Por casualidad me tocó estar presente en una entrevista que tuvo gran importancia en los destinos de México y que cambió la secuela de las operaciones militares pactada entre Villa y Zapata.
Villa mostró unos telegramas del General Emilio Madero procedentes de Torreón, en que le hacía saber que algunas fuerzas carrancistas a las órdenes del General Ildefonso Vázquez habían llegado hasta las cercanías de San Pedro de las Colonias y de Viesca, Coahuila, manifestando que en Torreón disponía de pocas fuerzas para defender esta plaza. Y agregó, dirigiéndose a Angeles:
Mande usted embarcar inmediatamente todas sus fuerzas y le voy a dar dos brIgadas más para que marche inmediatamente a Torreón, que es mi base de operaciones y de aprovisionamientos, a batir esas fuerzas carrancistas, y si es posible para que me tome Saltillo y Monterrey.
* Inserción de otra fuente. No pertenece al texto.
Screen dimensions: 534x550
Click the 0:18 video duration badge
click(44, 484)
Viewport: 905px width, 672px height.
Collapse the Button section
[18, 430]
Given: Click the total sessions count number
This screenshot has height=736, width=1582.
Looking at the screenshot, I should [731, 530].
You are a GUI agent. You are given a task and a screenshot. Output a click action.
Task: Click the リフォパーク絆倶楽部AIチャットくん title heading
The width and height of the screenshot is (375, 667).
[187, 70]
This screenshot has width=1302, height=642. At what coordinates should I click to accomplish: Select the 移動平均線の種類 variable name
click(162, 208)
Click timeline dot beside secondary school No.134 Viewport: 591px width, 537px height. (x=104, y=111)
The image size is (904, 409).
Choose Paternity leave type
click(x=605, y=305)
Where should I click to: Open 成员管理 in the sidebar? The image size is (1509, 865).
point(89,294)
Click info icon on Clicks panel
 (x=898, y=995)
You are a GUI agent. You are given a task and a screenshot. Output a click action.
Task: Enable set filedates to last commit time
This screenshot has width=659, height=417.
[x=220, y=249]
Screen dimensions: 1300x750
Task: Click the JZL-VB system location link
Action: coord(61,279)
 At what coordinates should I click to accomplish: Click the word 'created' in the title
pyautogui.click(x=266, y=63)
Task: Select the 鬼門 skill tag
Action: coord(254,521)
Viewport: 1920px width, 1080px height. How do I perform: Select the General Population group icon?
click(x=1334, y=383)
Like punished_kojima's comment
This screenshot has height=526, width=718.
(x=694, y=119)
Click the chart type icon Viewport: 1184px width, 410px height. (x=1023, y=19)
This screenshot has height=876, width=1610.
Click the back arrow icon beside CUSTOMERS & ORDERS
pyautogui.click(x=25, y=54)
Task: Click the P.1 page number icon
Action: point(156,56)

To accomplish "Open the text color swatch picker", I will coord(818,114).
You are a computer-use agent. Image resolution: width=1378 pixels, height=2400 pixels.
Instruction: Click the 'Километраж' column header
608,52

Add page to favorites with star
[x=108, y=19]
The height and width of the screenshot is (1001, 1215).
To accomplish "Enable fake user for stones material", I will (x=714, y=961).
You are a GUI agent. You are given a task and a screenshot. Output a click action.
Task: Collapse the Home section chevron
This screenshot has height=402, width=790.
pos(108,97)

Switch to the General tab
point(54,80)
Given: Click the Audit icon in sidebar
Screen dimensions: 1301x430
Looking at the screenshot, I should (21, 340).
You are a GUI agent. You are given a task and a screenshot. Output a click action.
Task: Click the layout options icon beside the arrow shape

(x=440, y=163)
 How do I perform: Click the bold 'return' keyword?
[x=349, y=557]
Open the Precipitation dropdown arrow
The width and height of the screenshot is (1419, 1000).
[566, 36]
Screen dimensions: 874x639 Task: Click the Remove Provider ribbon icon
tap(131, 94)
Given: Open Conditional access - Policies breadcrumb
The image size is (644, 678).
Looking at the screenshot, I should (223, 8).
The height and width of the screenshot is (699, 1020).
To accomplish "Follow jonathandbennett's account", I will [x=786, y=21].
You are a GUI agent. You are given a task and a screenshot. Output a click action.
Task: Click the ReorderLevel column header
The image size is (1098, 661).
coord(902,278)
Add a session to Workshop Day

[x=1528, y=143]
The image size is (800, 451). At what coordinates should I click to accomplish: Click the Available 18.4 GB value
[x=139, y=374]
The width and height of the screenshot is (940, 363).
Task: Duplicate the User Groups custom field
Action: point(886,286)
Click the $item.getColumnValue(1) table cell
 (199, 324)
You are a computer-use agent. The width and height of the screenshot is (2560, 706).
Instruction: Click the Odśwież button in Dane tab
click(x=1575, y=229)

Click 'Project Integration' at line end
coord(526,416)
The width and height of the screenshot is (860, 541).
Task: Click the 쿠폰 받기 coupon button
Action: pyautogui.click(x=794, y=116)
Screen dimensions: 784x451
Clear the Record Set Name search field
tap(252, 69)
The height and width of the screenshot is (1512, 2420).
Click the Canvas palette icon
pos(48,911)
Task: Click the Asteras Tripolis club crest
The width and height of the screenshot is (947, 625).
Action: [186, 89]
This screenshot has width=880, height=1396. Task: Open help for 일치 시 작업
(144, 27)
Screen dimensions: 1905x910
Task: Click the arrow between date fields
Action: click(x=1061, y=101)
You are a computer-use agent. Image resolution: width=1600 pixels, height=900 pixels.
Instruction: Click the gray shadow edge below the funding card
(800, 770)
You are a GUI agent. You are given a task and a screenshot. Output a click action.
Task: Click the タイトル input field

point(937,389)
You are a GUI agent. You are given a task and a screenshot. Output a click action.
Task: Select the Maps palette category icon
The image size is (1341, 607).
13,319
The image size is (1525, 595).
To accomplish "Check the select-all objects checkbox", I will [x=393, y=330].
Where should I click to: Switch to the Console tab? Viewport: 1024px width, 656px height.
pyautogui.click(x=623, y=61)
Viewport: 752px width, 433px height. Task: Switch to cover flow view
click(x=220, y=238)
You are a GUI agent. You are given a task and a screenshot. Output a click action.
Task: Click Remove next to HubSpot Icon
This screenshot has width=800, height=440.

Angeles, visiblemente contrariado, aunque con toda mesura, objetó aquella orden con las palabras siguientes:
Mi General, nuestra base es ahora la capital y no Torreón. Con las fuerzas que tiene Emilio Madero basta y sobra para defenderlo. Lo importante para nosotros es atacar a Carranza, que es la cabeza. Siempre hay que pegar a la cabeza.
Villa insistió tercamente en el cumplimiento de su orden. Angeles replicó. El primero dijo que Angeles podía destruir el fuerte núcleo de Pablo González y Antonio I. Villarreal en el Norte y que Zapata daría cuenta con Obregón, Alvarado y Coss en Puebla.
Acabando con la cabeza -replicó Angeles- se acaba todo. Si usted ve un clavijero que tiene colgados varios sombreros y quiere tirarlos todos, no hay que ocuparse de arrojar al suelo uno por uno. Es preferible, más fácil, más rápido, arrancar el clavijero para que vengan al suelo todos los sombreros. Carranza, no hay que olvidarlo, es en este caso el clavijero. Las fuerzas del Sur no tienen la organización ni el armamento necesarios para acabar con la resistencia de Carranza, cuyas fuerzas no podrán resistir el empuje de los elementos de la División del Norte combinados con los del Ejército Libertador del Sur.
Villa insistió en el cumplimiento de su orden, y Angeles se despidió diciendo que sería inmediatamente acatada. Al efecto nos trasladamos de nuevo a los Morales, donde ordenó que desde luego se embarcara la artillería, los caballos y las acémilas, y luego hicimos un recorrido por las calzadas de San Angel y Tlalpan. Al dejarlo en su alojamiento me despedí del digno y honorable jefe. No volvería a verlo.